▶ Text shown
== Segment start ==
Most of the food comes from Brazzaville, though Lango and Ngaga Camp do share a garden located just outside the park. This supplies some of he fresh ingredients such as spinach, aubergine, pineapple, beans and some of the salads. Then bread and some other items are purchased in the village of Mbomo.
The standard of the food here was high, however it was severely let down by the fact that meals were space far apart and decent snacks were not offered in between. Unusually for a safari camp, Lango didn’t offer cake or sandwiches at tea time to bridge the gap between lunch and dinner – which was sometimes nine hours! Nor did they provide pre-dinner snacks to enjoy with drinks before dinner. We addressed this issue with them whilst we were there and in the final few days we did get some tea biscuits at 4pm, and a few nibbles before diner too. But we hope that with some work they will be able to add to this and provide a proper tea time and nibbles, as would most safari camps we have visited across Africa.
Dining style: Group Meals
Dining locations: Indoor Dining
Cost of meal e.g. lunch: Included
Drinks included: Most drinks are included during your stay apart from Champagne which is an extra cost of US$70 a bottle.
Attitude towards children: Lango Camp is not suitable for children under the age of 15 years. This is due to regulations for trekking gorillas, which is the primary activity at Ngaga Camp where guests will spend the first three nights of their set six-night itinerary.
Property’s age restrictions: Minimum age of 15 years.
Special activities & services: No
Generally recommended for children: We would not recommend this camp for children. There are a lot of biting flies at Lango Camp which can cause itchy bites and it would be uncomfortable for younger children. This camp also has to combine with Ngaga Camp where people trek gorillas through thick rain forest and this is only suitable for older teenagers. We also feel that the real draw here is the unusual environment, and with less wildlife than other parts of Africa it may not hold the attention of younger children very well. There is no space for triple rooms and so kids need to be old enough to occupy their own rooms.
== Segment end ==
▶ Listed records
== Segment start ==
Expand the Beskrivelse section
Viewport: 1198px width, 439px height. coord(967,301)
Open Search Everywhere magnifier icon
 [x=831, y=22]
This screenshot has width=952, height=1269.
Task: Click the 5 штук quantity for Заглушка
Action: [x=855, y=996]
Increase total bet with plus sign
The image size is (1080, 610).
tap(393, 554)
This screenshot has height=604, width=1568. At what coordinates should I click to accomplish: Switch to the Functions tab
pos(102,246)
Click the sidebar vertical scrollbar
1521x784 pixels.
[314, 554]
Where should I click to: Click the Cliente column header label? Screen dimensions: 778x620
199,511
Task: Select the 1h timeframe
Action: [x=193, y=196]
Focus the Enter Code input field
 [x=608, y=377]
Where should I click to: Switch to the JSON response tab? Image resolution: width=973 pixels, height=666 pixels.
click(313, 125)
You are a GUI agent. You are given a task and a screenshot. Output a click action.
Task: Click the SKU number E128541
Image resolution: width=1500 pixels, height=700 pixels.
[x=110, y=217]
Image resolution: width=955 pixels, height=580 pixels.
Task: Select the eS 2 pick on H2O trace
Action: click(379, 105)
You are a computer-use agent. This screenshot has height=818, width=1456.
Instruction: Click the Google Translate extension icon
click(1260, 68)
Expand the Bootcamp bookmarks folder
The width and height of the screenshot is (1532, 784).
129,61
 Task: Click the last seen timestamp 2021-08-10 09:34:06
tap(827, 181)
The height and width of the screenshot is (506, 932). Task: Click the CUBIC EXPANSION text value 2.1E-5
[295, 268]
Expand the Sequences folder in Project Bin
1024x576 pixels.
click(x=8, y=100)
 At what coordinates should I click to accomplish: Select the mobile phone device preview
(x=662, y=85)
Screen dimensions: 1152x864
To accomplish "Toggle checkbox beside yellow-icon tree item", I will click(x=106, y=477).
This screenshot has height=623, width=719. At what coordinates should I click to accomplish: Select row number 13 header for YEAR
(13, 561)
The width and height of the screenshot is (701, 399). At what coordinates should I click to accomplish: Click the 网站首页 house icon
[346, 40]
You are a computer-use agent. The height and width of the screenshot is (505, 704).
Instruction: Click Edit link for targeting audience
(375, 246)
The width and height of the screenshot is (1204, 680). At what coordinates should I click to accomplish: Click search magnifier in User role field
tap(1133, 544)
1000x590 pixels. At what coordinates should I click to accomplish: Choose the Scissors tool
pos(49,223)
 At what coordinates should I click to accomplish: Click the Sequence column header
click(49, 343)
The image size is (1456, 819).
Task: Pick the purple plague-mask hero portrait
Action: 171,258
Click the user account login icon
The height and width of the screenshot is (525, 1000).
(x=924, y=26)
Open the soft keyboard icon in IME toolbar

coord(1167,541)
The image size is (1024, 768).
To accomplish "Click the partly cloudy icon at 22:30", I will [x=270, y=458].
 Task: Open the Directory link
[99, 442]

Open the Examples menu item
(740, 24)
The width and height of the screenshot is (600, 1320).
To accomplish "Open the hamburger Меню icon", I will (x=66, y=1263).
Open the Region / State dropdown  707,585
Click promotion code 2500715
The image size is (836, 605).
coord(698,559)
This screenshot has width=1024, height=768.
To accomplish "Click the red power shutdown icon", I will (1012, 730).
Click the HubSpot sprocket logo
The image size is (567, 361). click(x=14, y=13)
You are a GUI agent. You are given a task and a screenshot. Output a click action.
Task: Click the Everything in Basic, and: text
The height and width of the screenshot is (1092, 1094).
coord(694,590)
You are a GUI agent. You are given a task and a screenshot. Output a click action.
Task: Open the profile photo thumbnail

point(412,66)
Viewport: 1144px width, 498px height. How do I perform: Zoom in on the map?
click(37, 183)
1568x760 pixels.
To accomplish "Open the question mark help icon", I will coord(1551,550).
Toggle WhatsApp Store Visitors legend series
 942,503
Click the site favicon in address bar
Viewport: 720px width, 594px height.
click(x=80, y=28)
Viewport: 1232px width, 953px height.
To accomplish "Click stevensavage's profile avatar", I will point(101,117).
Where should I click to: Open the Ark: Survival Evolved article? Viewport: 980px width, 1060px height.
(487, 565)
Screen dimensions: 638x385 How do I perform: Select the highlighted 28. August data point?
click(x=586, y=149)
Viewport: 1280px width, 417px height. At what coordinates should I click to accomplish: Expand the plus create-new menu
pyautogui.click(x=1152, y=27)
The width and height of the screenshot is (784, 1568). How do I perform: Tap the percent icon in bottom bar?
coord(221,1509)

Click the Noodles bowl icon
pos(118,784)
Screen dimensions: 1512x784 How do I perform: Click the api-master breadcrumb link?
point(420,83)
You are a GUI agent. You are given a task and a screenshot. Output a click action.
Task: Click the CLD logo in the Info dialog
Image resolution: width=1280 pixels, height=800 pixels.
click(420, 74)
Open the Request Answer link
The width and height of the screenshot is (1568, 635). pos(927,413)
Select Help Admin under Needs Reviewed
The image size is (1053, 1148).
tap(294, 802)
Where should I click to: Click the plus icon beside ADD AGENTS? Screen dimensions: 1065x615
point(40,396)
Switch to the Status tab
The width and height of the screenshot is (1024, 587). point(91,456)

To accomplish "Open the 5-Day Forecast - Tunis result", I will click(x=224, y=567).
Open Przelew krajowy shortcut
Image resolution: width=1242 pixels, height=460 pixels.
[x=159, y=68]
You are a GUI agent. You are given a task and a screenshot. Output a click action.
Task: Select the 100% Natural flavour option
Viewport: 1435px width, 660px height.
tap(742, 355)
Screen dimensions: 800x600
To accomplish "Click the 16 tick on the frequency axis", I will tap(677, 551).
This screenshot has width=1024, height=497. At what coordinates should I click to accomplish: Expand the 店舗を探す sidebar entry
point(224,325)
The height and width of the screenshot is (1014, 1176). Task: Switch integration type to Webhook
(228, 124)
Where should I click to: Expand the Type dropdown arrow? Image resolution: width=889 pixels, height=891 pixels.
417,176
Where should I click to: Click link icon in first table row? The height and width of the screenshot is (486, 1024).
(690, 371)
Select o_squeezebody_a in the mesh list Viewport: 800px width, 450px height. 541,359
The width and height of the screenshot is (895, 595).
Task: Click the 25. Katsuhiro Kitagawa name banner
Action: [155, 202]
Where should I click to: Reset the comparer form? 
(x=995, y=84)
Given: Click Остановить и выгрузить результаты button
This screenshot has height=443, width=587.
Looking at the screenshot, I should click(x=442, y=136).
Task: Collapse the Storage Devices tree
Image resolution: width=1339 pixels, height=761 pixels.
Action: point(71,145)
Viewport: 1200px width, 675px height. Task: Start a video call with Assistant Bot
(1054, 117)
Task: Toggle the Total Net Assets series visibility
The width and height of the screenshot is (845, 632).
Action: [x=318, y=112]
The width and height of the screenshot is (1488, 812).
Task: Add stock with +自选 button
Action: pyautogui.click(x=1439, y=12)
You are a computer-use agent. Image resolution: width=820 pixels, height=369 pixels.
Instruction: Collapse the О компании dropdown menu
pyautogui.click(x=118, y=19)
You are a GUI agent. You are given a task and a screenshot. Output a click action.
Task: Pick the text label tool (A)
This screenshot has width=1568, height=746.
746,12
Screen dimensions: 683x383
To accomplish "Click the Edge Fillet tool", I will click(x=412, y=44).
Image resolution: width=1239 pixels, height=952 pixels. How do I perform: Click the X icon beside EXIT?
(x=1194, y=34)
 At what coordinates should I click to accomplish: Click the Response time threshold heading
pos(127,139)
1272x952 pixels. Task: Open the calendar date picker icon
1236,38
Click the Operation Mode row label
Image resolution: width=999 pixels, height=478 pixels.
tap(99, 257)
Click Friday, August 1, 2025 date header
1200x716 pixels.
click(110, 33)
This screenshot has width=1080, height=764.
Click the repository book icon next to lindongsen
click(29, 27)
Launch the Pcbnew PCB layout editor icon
== Segment end ==
▶ What to work on
1. Summarize the Lango Camp text in three sentences.
2. Reproduce the stretch of the Lango Camp text from "Dining style: Group" through "US$70 a bottle." word for word.

▶ Answer list
1. Most of the food at Lango Camp comes from Brazzaville, with some fresh ingredients grown in a garden shared with Ngaga Camp and bread and other items bought in the village of Mbomo. The food was of a high standard, but meals were spaced far apart and no tea-time cake, sandwiches or pre-dinner snacks were offered, though tea biscuits and a few nibbles appeared in the final days after the issue was raised. Meals and most drinks are included, except Champagne at an extra US$70 a bottle, and the camp has a minimum age of 15 years and is not recommended for children.

2.
Dining style: Group Meals
Dining locations: Indoor Dining
Cost of meal e.g. lunch: Included
Drinks included: Most drinks are included during your stay apart from Champagne which is an extra cost of US$70 a bottle.